Prompt:
Down to the final line, return the records unchanged.

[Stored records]
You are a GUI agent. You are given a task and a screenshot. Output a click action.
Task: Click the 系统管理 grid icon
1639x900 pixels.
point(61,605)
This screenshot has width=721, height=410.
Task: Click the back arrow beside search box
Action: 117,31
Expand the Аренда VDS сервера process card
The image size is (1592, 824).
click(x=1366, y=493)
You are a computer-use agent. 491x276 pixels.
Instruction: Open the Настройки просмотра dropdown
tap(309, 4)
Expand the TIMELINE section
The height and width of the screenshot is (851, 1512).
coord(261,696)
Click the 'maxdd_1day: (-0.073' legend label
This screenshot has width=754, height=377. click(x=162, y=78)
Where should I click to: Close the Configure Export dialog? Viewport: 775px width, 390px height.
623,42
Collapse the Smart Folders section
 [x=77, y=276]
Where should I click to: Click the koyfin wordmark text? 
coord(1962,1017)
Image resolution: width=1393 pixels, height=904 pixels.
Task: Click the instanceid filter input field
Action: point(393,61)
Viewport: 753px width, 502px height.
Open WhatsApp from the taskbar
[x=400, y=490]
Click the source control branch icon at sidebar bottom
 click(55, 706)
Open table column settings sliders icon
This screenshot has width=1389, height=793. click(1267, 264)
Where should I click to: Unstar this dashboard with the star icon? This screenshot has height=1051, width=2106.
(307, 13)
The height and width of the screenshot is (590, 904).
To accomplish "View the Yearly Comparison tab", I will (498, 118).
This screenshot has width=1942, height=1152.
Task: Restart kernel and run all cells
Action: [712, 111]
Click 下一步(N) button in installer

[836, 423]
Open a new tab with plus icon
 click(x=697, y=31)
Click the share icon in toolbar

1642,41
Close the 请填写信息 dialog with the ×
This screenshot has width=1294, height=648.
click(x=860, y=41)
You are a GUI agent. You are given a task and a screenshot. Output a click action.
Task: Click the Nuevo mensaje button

Result for this task:
You are a GUI agent. You are given a task and a screenshot. Output a click action.
Task: Click the 系统管理 grid icon
1639x900 pixels.
point(61,605)
This screenshot has width=721, height=410.
Task: Click the back arrow beside search box
Action: 117,31
Expand the Аренда VDS сервера process card
The image size is (1592, 824).
click(x=1366, y=493)
You are a computer-use agent. 491x276 pixels.
Instruction: Open the Настройки просмотра dropdown
tap(309, 4)
Expand the TIMELINE section
The height and width of the screenshot is (851, 1512).
coord(261,696)
Click the 'maxdd_1day: (-0.073' legend label
This screenshot has width=754, height=377. click(x=162, y=78)
Where should I click to: Close the Configure Export dialog? Viewport: 775px width, 390px height.
623,42
Collapse the Smart Folders section
 [x=77, y=276]
Where should I click to: Click the koyfin wordmark text? 
coord(1962,1017)
Image resolution: width=1393 pixels, height=904 pixels.
Task: Click the instanceid filter input field
Action: point(393,61)
Viewport: 753px width, 502px height.
Open WhatsApp from the taskbar
[x=400, y=490]
Click the source control branch icon at sidebar bottom
 click(55, 706)
Open table column settings sliders icon
This screenshot has width=1389, height=793. click(1267, 264)
Where should I click to: Unstar this dashboard with the star icon? This screenshot has height=1051, width=2106.
(307, 13)
The height and width of the screenshot is (590, 904).
To accomplish "View the Yearly Comparison tab", I will (498, 118).
This screenshot has width=1942, height=1152.
Task: Restart kernel and run all cells
Action: [712, 111]
Click 下一步(N) button in installer

[836, 423]
Open a new tab with plus icon
 click(x=697, y=31)
Click the share icon in toolbar

1642,41
Close the 请填写信息 dialog with the ×
This screenshot has width=1294, height=648.
click(x=860, y=41)
You are a GUI agent. You are given a task and a screenshot. Output a click action.
Task: Click the Nuevo mensaje button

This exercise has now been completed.